**PROVIDED INFORMATION:**
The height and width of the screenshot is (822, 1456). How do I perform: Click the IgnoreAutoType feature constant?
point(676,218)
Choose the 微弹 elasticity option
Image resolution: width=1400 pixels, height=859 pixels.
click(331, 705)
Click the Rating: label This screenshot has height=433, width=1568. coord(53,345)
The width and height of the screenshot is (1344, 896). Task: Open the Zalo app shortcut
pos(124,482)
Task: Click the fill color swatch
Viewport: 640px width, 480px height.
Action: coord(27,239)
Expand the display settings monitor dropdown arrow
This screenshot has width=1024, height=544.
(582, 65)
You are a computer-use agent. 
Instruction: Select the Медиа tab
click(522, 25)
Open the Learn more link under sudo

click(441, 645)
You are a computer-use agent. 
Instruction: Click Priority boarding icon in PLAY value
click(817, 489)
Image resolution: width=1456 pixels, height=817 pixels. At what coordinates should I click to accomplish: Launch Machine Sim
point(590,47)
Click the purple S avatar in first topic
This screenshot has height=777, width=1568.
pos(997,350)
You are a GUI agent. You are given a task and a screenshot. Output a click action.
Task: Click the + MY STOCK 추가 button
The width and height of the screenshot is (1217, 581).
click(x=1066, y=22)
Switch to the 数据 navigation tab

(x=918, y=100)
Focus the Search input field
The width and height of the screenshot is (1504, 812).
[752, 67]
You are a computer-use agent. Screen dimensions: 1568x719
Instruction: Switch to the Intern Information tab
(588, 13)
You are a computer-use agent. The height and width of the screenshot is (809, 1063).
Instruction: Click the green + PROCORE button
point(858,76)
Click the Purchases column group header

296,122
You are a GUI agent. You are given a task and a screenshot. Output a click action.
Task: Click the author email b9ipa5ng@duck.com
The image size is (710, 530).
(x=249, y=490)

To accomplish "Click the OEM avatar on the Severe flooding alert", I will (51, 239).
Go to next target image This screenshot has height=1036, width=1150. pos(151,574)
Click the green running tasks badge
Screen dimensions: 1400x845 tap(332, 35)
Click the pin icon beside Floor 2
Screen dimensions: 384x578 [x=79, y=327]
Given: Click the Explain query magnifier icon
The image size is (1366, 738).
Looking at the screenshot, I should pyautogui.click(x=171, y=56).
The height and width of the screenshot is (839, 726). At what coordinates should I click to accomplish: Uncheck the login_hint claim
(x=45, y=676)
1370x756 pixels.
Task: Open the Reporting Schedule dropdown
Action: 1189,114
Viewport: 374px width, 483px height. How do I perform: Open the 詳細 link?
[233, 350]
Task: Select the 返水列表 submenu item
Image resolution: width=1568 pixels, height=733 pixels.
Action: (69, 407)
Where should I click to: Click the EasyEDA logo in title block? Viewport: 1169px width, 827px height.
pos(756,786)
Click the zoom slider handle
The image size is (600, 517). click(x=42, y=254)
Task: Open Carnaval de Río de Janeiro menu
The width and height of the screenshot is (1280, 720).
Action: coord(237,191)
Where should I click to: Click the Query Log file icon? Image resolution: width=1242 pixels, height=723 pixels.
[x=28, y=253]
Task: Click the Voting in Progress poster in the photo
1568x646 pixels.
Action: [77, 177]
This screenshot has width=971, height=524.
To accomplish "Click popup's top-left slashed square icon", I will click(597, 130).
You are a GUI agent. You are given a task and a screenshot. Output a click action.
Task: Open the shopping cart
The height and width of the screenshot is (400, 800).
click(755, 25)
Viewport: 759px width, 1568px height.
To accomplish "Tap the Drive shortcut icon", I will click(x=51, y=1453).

**WORK REQUIRED:**
Every record, restated word for word, should make up your reply.

**OUTPUT OF THE EXERCISE:**
The height and width of the screenshot is (822, 1456). How do I perform: Click the IgnoreAutoType feature constant?
point(676,218)
Choose the 微弹 elasticity option
Image resolution: width=1400 pixels, height=859 pixels.
click(331, 705)
Click the Rating: label This screenshot has height=433, width=1568. coord(53,345)
The width and height of the screenshot is (1344, 896). Task: Open the Zalo app shortcut
pos(124,482)
Task: Click the fill color swatch
Viewport: 640px width, 480px height.
Action: coord(27,239)
Expand the display settings monitor dropdown arrow
This screenshot has width=1024, height=544.
(582, 65)
You are a computer-use agent. 
Instruction: Select the Медиа tab
click(522, 25)
Open the Learn more link under sudo

click(441, 645)
You are a computer-use agent. 
Instruction: Click Priority boarding icon in PLAY value
click(817, 489)
Image resolution: width=1456 pixels, height=817 pixels. At what coordinates should I click to accomplish: Launch Machine Sim
point(590,47)
Click the purple S avatar in first topic
This screenshot has height=777, width=1568.
pos(997,350)
You are a GUI agent. You are given a task and a screenshot. Output a click action.
Task: Click the + MY STOCK 추가 button
The width and height of the screenshot is (1217, 581).
click(x=1066, y=22)
Switch to the 数据 navigation tab

(x=918, y=100)
Focus the Search input field
The width and height of the screenshot is (1504, 812).
[752, 67]
You are a computer-use agent. Screen dimensions: 1568x719
Instruction: Switch to the Intern Information tab
(588, 13)
You are a computer-use agent. The height and width of the screenshot is (809, 1063).
Instruction: Click the green + PROCORE button
point(858,76)
Click the Purchases column group header

296,122
You are a GUI agent. You are given a task and a screenshot. Output a click action.
Task: Click the author email b9ipa5ng@duck.com
The image size is (710, 530).
(x=249, y=490)

To accomplish "Click the OEM avatar on the Severe flooding alert", I will (51, 239).
Go to next target image This screenshot has height=1036, width=1150. pos(151,574)
Click the green running tasks badge
Screen dimensions: 1400x845 tap(332, 35)
Click the pin icon beside Floor 2
Screen dimensions: 384x578 [x=79, y=327]
Given: Click the Explain query magnifier icon
The image size is (1366, 738).
Looking at the screenshot, I should pyautogui.click(x=171, y=56).
The height and width of the screenshot is (839, 726). At what coordinates should I click to accomplish: Uncheck the login_hint claim
(x=45, y=676)
1370x756 pixels.
Task: Open the Reporting Schedule dropdown
Action: 1189,114
Viewport: 374px width, 483px height. How do I perform: Open the 詳細 link?
[233, 350]
Task: Select the 返水列表 submenu item
Image resolution: width=1568 pixels, height=733 pixels.
Action: (69, 407)
Where should I click to: Click the EasyEDA logo in title block? Viewport: 1169px width, 827px height.
pos(756,786)
Click the zoom slider handle
The image size is (600, 517). click(x=42, y=254)
Task: Open Carnaval de Río de Janeiro menu
The width and height of the screenshot is (1280, 720).
Action: coord(237,191)
Where should I click to: Click the Query Log file icon? Image resolution: width=1242 pixels, height=723 pixels.
[x=28, y=253]
Task: Click the Voting in Progress poster in the photo
1568x646 pixels.
Action: [77, 177]
This screenshot has width=971, height=524.
To accomplish "Click popup's top-left slashed square icon", I will click(597, 130).
You are a GUI agent. You are given a task and a screenshot. Output a click action.
Task: Open the shopping cart
The height and width of the screenshot is (400, 800).
click(755, 25)
Viewport: 759px width, 1568px height.
To accomplish "Tap the Drive shortcut icon", I will click(x=51, y=1453).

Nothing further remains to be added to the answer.